Some months back, in my "Web Search Patterns and Jewish History" article, I shared some curious discoveries about the way people react to big events in the Jewish world. Since then I've found some new tools for more effectively working with data from the Google Trends service. Here are a couple of insights plucked from those tools.
Searching for Halacha
Nearly 50 years after its birth, the internet is home to more content than any one human being could possibly consume in a thousand lifetimes. But, for all the controversy surrounding them, search engines often work well to cut through the noise and point you to just the information you need. It's to be expected that many frum Jews will turn to the internet for answers to halachic questions.

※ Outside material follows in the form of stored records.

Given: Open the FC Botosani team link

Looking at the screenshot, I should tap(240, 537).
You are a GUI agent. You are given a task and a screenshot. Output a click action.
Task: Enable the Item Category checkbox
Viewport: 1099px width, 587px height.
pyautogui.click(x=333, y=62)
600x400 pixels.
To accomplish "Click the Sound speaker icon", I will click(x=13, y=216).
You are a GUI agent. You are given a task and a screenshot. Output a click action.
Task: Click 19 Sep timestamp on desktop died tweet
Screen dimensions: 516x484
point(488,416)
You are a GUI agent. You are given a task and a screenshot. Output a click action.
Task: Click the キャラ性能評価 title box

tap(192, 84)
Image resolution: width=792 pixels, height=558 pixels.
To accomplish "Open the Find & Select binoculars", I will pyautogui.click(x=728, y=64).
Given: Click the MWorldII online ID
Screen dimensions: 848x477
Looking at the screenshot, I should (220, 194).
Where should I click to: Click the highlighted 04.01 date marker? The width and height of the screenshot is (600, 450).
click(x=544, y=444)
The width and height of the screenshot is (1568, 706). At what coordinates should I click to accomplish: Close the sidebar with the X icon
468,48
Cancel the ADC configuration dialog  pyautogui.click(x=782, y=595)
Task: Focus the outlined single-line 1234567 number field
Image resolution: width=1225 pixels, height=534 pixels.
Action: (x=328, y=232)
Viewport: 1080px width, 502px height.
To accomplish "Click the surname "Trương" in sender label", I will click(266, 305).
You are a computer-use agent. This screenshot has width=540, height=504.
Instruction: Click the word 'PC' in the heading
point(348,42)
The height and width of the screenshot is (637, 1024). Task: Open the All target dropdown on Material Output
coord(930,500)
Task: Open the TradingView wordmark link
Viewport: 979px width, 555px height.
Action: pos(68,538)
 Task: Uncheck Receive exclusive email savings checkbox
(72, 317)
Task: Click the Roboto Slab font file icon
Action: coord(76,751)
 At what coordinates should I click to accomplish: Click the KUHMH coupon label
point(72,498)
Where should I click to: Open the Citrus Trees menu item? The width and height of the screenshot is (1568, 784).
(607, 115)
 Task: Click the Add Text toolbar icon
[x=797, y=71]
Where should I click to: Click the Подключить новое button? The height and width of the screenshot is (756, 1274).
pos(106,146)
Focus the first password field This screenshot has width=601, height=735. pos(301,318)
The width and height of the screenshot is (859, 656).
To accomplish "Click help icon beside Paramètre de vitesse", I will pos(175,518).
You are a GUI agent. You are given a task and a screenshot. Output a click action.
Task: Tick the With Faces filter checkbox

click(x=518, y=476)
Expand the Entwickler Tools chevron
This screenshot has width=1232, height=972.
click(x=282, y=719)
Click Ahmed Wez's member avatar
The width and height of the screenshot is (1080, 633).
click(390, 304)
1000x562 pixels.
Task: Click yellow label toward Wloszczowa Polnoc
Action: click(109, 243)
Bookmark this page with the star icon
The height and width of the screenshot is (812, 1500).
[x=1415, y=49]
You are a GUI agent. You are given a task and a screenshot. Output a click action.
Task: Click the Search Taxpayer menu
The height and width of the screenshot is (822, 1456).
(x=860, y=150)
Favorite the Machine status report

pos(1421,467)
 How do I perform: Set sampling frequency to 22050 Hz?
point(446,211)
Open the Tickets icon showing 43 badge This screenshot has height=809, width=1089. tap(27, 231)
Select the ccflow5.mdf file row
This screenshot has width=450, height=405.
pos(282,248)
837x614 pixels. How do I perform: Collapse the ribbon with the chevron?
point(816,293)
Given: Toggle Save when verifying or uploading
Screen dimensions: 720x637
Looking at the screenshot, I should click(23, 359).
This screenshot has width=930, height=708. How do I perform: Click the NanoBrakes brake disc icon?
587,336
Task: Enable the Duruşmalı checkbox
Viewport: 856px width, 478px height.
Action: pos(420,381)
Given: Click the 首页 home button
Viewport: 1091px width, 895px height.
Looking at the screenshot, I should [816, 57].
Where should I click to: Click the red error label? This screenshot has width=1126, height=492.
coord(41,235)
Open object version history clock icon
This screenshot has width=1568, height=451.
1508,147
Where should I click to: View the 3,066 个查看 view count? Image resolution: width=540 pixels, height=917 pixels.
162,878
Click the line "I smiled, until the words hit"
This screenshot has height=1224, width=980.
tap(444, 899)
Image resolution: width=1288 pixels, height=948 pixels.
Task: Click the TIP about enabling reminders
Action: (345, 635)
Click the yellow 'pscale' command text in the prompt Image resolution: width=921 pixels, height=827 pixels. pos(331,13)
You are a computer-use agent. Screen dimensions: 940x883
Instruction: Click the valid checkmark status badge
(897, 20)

Is that always a good idea? Of course not. Some questions are simple enough that you can and should look them up yourself. (Even if you do plan to eventually ask your rav, doing your own research first is an excellent practice.) Other questions involve the kinds of subtle distinctions and complexities that require a face-to-face meeting with a qualified posek. And some online sources are unreliable or downright misleading.
But there's no hiding the fact that, between online services and digitized seforim, there is a formidable body of excellent halachic material on the internet. And it's all helpfully indexed by your friendly neighborhood search engine.
Here's one example (from much colder times). I was curious about whether one could activate and/or use chemical hand warmers on Shabbos. Not only was I unsure how halacha might treat the technology, I wasn't even clear about how it worked. So I searched for "hand warmers on Shabbos" and was instantly pointed to a quick audio shiur by Rabbi Aryeh Lebowitz (of YU), a longer PDF detailing the issues involved from one Rabbi Shimon Silver, and a brief Ask the Rabbi Q&A response from Rabbi Yoel Lieberman of yeshiva.co in Israel. The conclusions varied but, between them, those resources provided enough background and source material to help me develop my own opinion.
But shouldn't you try to be consistent by sticking with a single posek for all your questions? Sure. But most of us live in the real world. Very few people have uninterrupted access to a single posek - and particularly one who's qualified in every subject area that might confront us. And all of us should be doing more of our own homework, if only to relieve our community poskim of at least some of their heavy load.
At any rate, with so much high quality halachic content online, we should be able to see evidence of search activity in Google Trends. Well, yes. But, when I measured searches involving the word “halacha,” I didn't expect this:
There's been an obvious and steady decline in the use of the word "halacha" in Google searches since 2006 or so. That's odd, because the volume of better halachic content has clearly been growing. This isn't only the case for "halacha." Other searches like "heter iska" and "ribis" and even "גניבה" were also initiated in far greater numbers in and around 2005. I will note that, over the same period, searches in Israel involving the Hebrew word "הלכה" have been growing:
But we're focusing on the rest of the world, right now. I can't explain what was going on in 2005, but perhaps "halacha" is too general a term and unlikely to result in useful links. Perhaps, instead, we've become more sophisticated about the way we use search engines, and we should be looking for more precise search terms. In that context, English searches like "ma'aser", "pruzbol", and "shemita" show a more predictable pattern.
…As do Hebrew searches like "לשון הרע" and "יחוד" (please excuse the backwards Hebrew captions).
Considering Jewish Homeschooling
One more topic. Homeschooling - especially in the US - has been growing in popularity. Estimates of growth in the US through the pandemic suggest that the proportion of school-aged children being homeschooled has risen from around 3.3% (two million students) to as high as 9%.
Do Orthodox Jewish families homeschool? Yes. Are there a lot of them? probably not. But it seems that a lot of Jewish families were at least thinking about the possibility over the summer of 2005:
While I do suspect that another “2005” anomaly is coincidental, what prompted those searches just then? I can’t say for sure. But that was the summer immediately following the Slifkin ban - and its subsequent controversies. For those of you too young to remember, the fallout from the events of that year were significant, and quietly impacted far more people than a casual observer might have assumed.
I myself (for reasons I can’t completely recall) received multiple communications from individuals struggling to find a satisfying way to respond. One older kollel yungeman in Lakewood, for instance, called me asking how he should understand the fact that “some 30-year-old kid has just wiped the floor with my own rosh yeshiva” - who was nearly three times Slifkin’s age.
People were seriously reassessing their identities as Torah Jews and looking for context. I wouldn’t doubt that some of them at least considered changing their children’s schools.